Yup. Basically, bilin + aniso while Z-rotated, I think.
Nope.
just bilinear while z-rotated, on the R8500. No aniso at 45, going to full at 90 and zero.
Er, that's what I meant (i.e. even if aniso is applied, it doesn't work/reverts-to-bilin when z-rotated).
 
And, of course, the more accurate description:

The degree of anisotropy is decreased from the maximum value when the polys are hotizontal/vertical to the minimum value of no anisotropy halfway inbetween.

i.e. there are problems at all angles that are not perfectly horizontal/vertical...just that the most pronounced is at 45 degree angles.
 
Chalnoth said:
And, of course, the more accurate description:

The degree of anisotropy is decreased from the maximum value when the polys are hotizontal/vertical to the minimum value of no anisotropy halfway inbetween.

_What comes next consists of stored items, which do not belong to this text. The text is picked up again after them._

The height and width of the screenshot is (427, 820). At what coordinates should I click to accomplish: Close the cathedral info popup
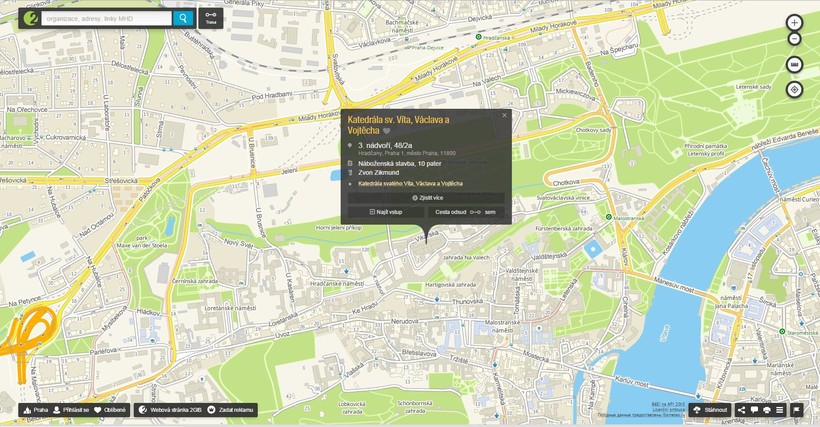pos(504,115)
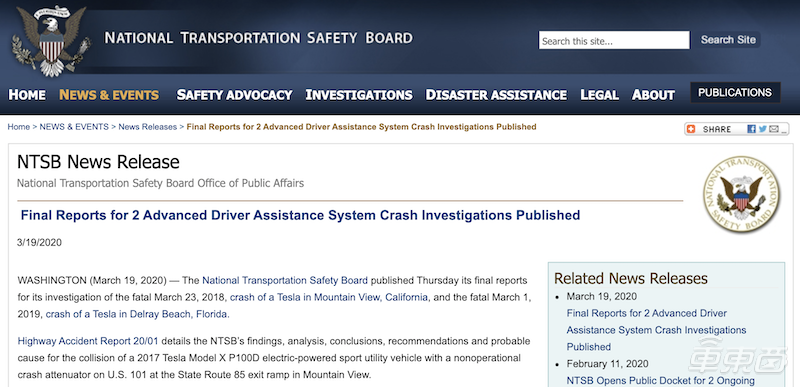Open the Home navigation menu
Viewport: 800px width, 387px height.
coord(27,95)
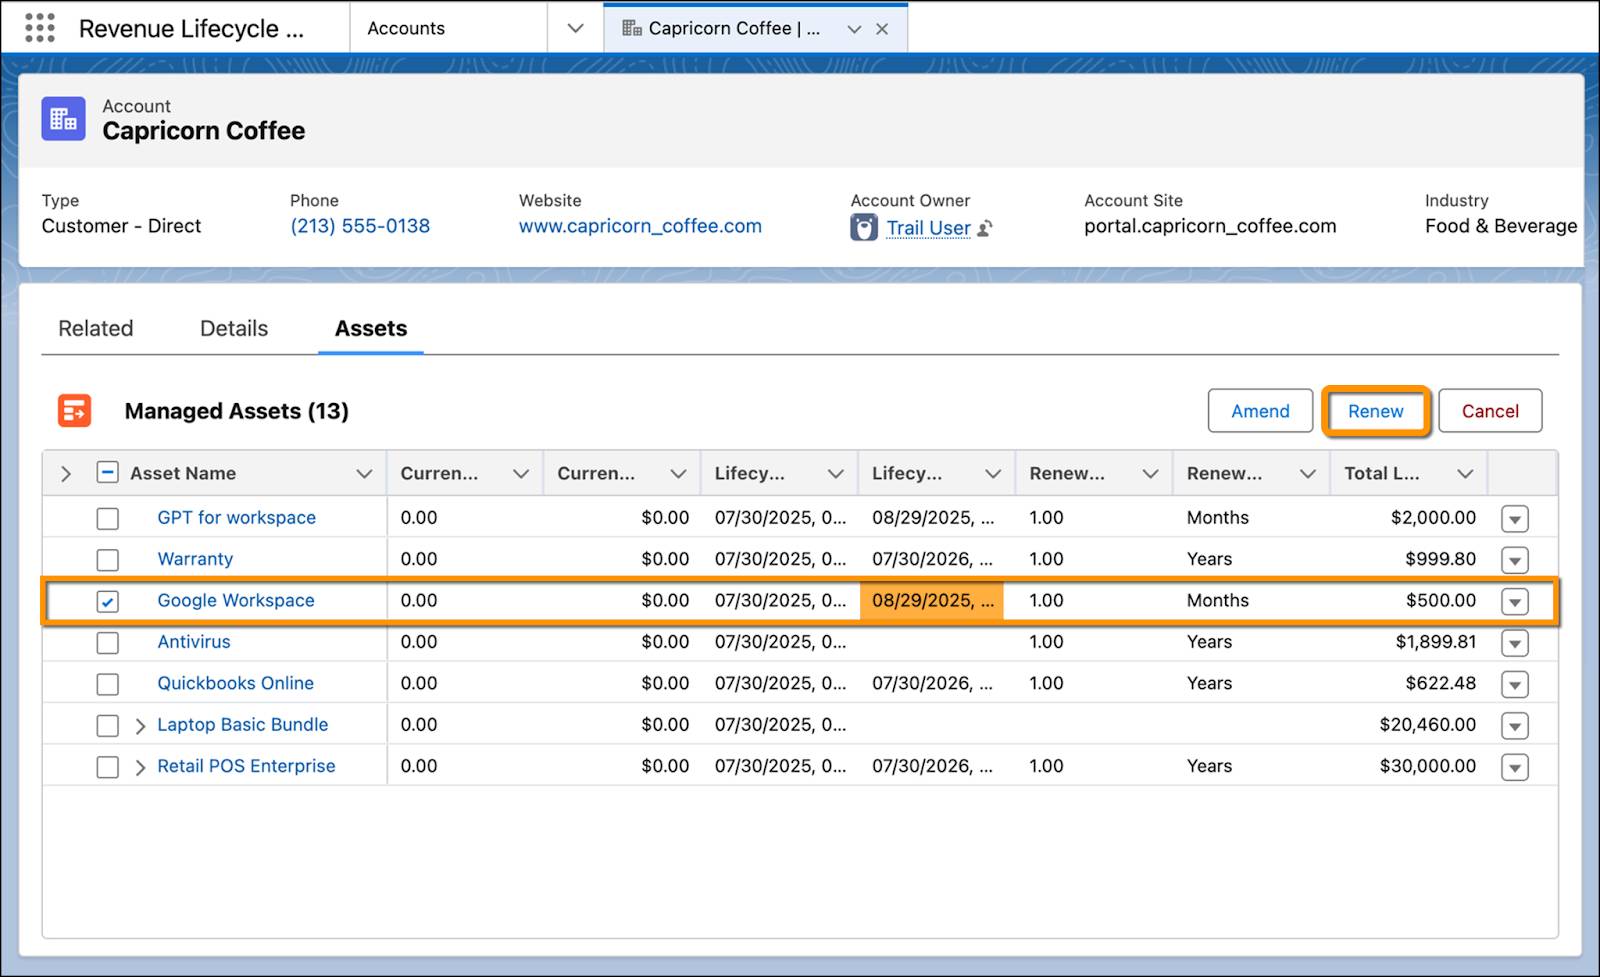
Task: Click the Managed Assets orange list icon
Action: pos(75,410)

i.e. there are problems at all angles that are not perfectly horizontal/vertical...just that the most pronounced is at 45 degree angles.
yep.
Rev, sorry, it sounded to me like you were saying it did bilin+aniso when rotated, but that shot just shows bilin - no aniso at 45 degrees... sorry if i misunderstood you.
 
Randell said:
aah found it, Digit Life specifically tested the aniso, thats where those coloured number tunnels come from (RightMark 3D), here's a snippet;
We saw above that although the anisotropy quality grew and didn't depend on angles anymore, it is still unable to coexist with the trilinear filtering. Quality mode'

This statement is incorrect. Trilinear and Quality aniso work fine together. Also, I ran pcchen's rotating road proggie and the improvement in aniso over the 8500 is dramatic. I can't see any reason to call it flawed by any stretch.

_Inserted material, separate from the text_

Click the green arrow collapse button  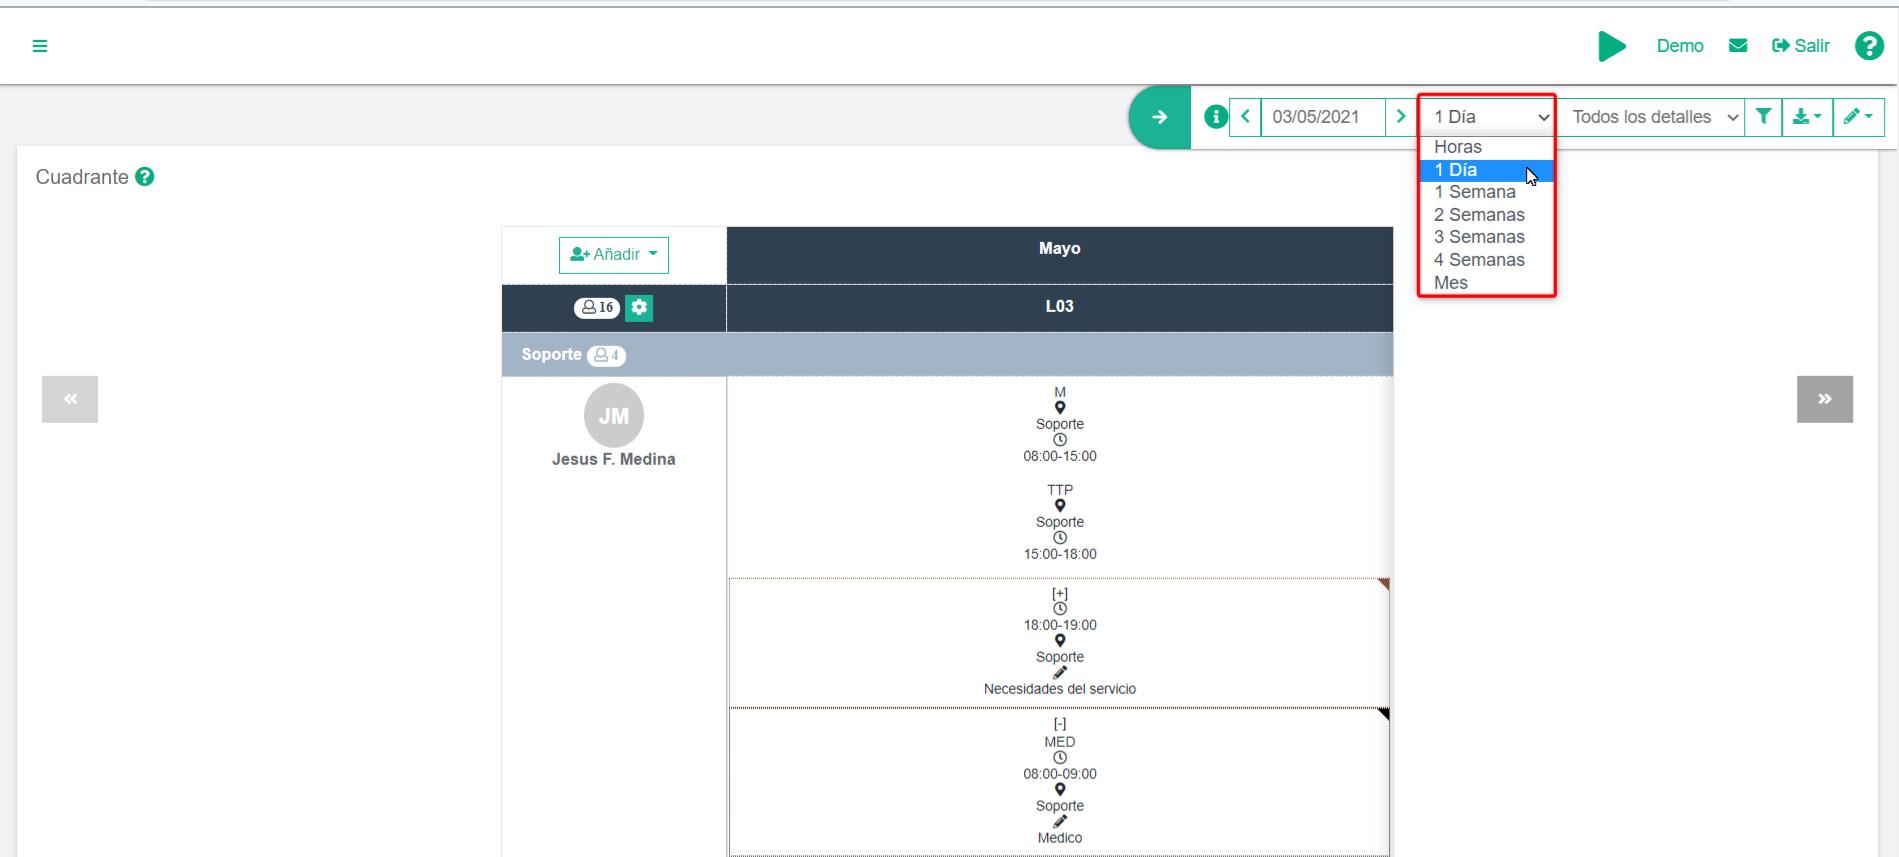coord(1159,117)

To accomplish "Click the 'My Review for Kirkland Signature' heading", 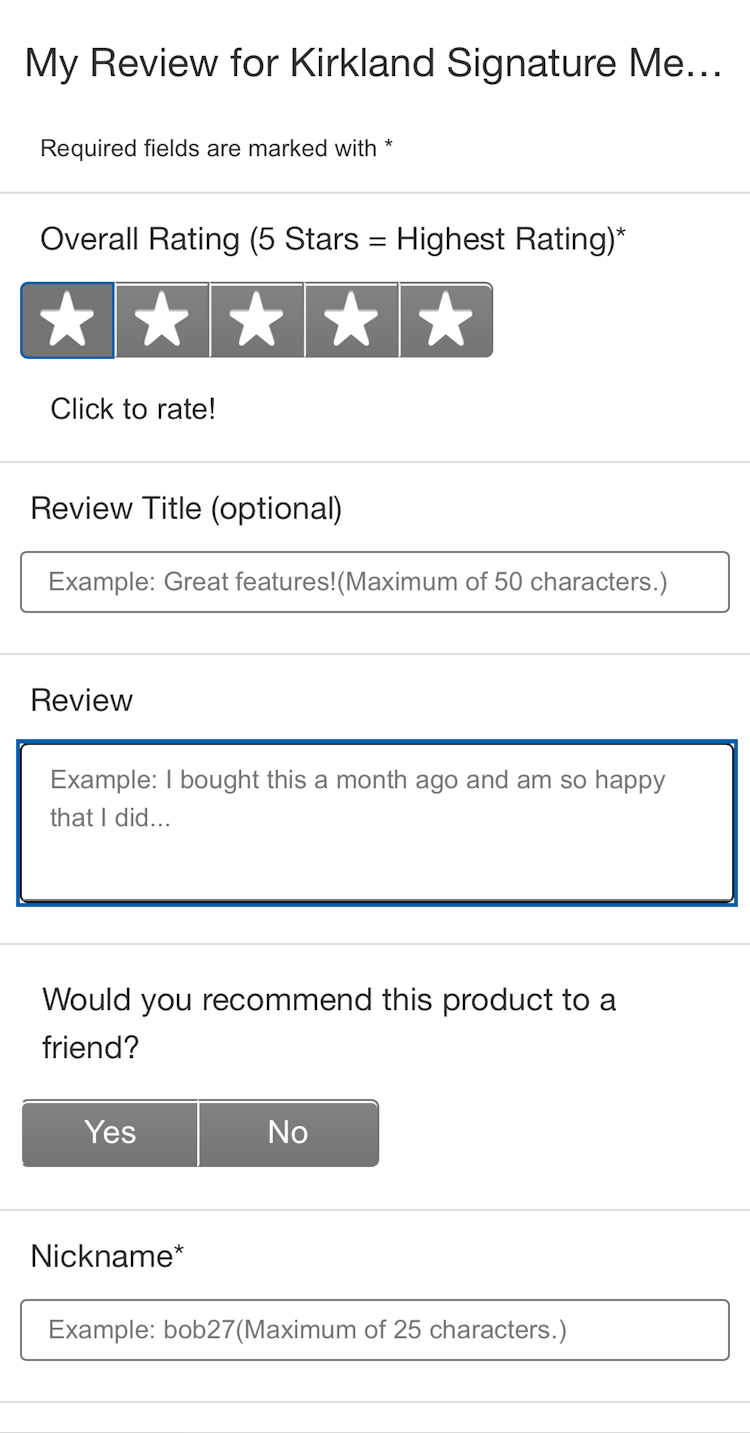I will [x=373, y=63].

(like this card BTW except that it doesn't get along with two DIMMs at 185 FSB on my mainboard for some reason. I have to downclock to 175 MHz or remove one stick :()

Mize
 
OpenGL guy said:
Reverend said:
Er, that's what I meant (i.e. even if aniso is applied, it doesn't work/reverts-to-bilin when z-rotated).
The 8500 only fails to apply aniso at 45 degrees.
Two questions :

1) Based on jb's post, is this repeated with the 9700?
2) I must've missed it (since it must've probably been explained somewhere) - why is this the case with the 8500 (i.e. no aniso at 45 degrees) ?
 
Based on my tests with pcchen's rotating road proggie, the 8500 has four points about a 360 degree rotation where aniso is applied virutally NIL. The 9700 has eight locations where aniso is slightly less sharp in the distance; that is the mipmap boundary edges only slightly closer eight times throughout a 360 degree rotation.

As for the claim about quality aniso and trilinear not working together this is false as I've tested it with Q3A (colormiplevel=1). The mipmap boundaries are pushed back as with bilinear+aniso, but very smoothly blended owing to the trilinear filtering.

The 9700 is a huge IQ improvement over the 8500.

Now if I could just get the 9700 to get along with two DIMMs at an FSB of 180+ MHz :(

Mize
 
Mize,

I guess looking at those screens shots again and after playing around with it more could it be that its apply aniso at the 45 degree angles just not as much?
 
jb said:
Mize,

I guess looking at those screens shots again and after playing around with it more could it be that its apply aniso at the 45 degree angles just not as much?

There are minima in the level of aniso filtering starting at about 15 degrees and every 45 thereafter. It is nothing like the minima in anisotropic filtering seen on the 8500; in this case the first minima is at about 45 degrees and repeats every 90 degrees and is quite severe (vitually no filtering). Personally, I find 16x + trilinear on the 9700 to be about the best IQ I've seen and at an amazingly low hit.

Mize
 
Mize said:
The 9700 is a huge IQ improvement over the 8500.
As I once posted on Rage 3D: There is no time when the 9700 doesn't apply anisotropic filtering. Unless, of course, no aniso is needed.